Today’s letter supports the emergency petition filed on May 26 by the Center for Biological Diversity, the Humane Society of the United States, Humane Society Legislative Fund and Sierra Club. That petition explains that the changes in wolf killing laws in Idaho and Montana trigger the need to restore federal protections for wolves in the northern Rocky Mountains on an emergency basis.
“The unsustainable management of gray wolves by the states clearly demonstrates that the states cannot be trusted to protect this iconic species,” said Tara Thornton of the Endangered Species Coalition. “The U.S. Fish and Wildlife Service must step in to ensure gray wolves aren’t once again exterminated in the Northern Rockies.”
On June 13, Idaho Fish and Game closed a nine-day public comment period on its proposal to implement the state’s new wolf laws, which take effect July 1. The proposed rules implement Senate Bill 1211, allowing the state to hire private contractors to kill up to 90% of Idaho’s wolf population. The Idaho rules would allow hunters and trappers to kill an unlimited number of wolves, run down wolves with packs of hounds, chase them and run them over with ATVs and snowmobiles, and trap year-round on private land across the state.

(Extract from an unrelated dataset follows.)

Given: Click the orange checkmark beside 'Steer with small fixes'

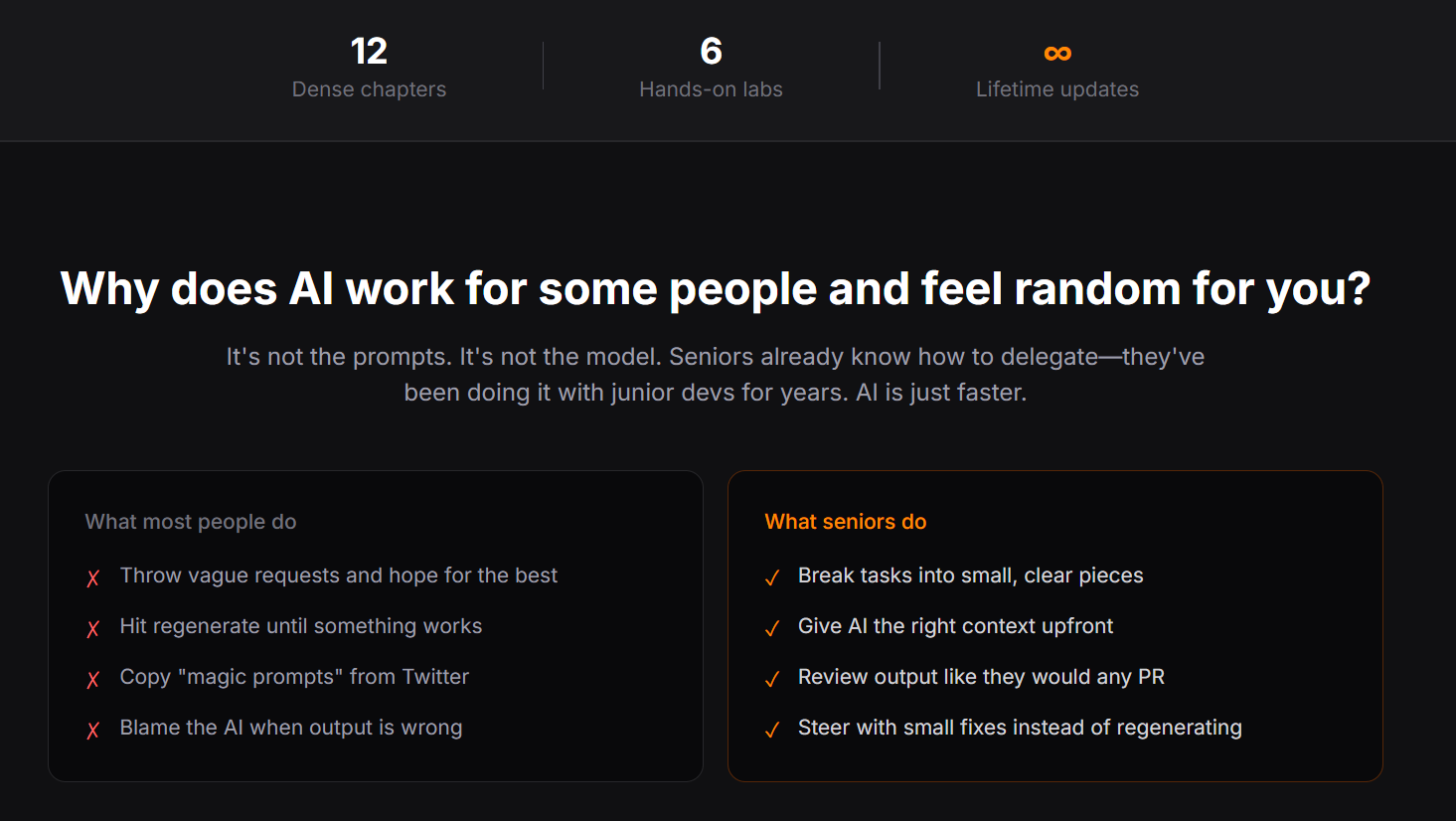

The Montana Fish and Wildlife Commission will decide at a June 24 meeting in Helena whether to move forward with new wolf rules after taking testimony from the public.
Montana’s Senate Bill 314 pushes the commission to authorize hunters and trappers to kill an unlimited number of wolves through baiting, trapping and night hunts using night-vision scopes and spotlighting. The commission will also address new laws allowing snaring and expanding the wolf-trapping seasons by four weeks.
“When states embrace such extreme and aggressive policies that threaten the viability of a species, few other options remain than to look to the federal government to reinstate necessary protections until a long-term solution is in place,” said Garrick Dutcher, research and program director at Idaho-based Living with Wolves. “Sacrificing gray wolf recovery in Rocky Mountain ecosystems because wolves are perceived as inconvenient to agricultural interests is shortsighted and misguided. States cannot be allowed to cleanse the landscape of wolves and other ecologically vital top-level carnivores in the interest of agribusiness.”
“The bills recently signed into law in Idaho and Montana are not wolf management bills — they are wolf extermination bills,” said Lindsay Larris, wildlife program director at WildEarth Guardians. “These laws harken to the 1800s, when the value of wildlife and ecosystems was non-existent. For the protection of the wolves and landscapes of the western U.S., the Endangered Species Act requires the Fish and Wildlife Service to relist wolves in the Northern Rockies immediately."
"In Montana, we are facing a War on Wildlife, being driven by Gov. Gianforte,” said Stephen Capra, executive director of Footloose Montana. “We must have the federal government act to relist wolves, or approximately 85% of them will be killed."
“The impending and abhorrent changes to wolf hunting regulations will allow for inhumane methods to kill these animals and threatens the very survival of wolf populations in the region,” said Nicholas Arrivo, managing attorney for wildlife at the Humane Society of the United States. “The U.S. Fish and Wildlife Service must meet its obligation under the Endangered Species Act by restoring protections to wolves in the northern Rockies.”
“Wildlife managers in Idaho and Montana are rushing out regulations that’ll allow widespread slaughter of wolves to start this summer,” said Andrea Zaccardi, an Idaho-based senior attorney at the Center for Biological Diversity. “Decades of progress recovering wolves in the Northern Rockies will be erased unless the U.S. Fish and Wildlife Service acts now to restore their Endangered Species Act protections.”
The Endangered Species Act requires the Fish and Wildlife Service to respond to the relisting petition by Aug. 24.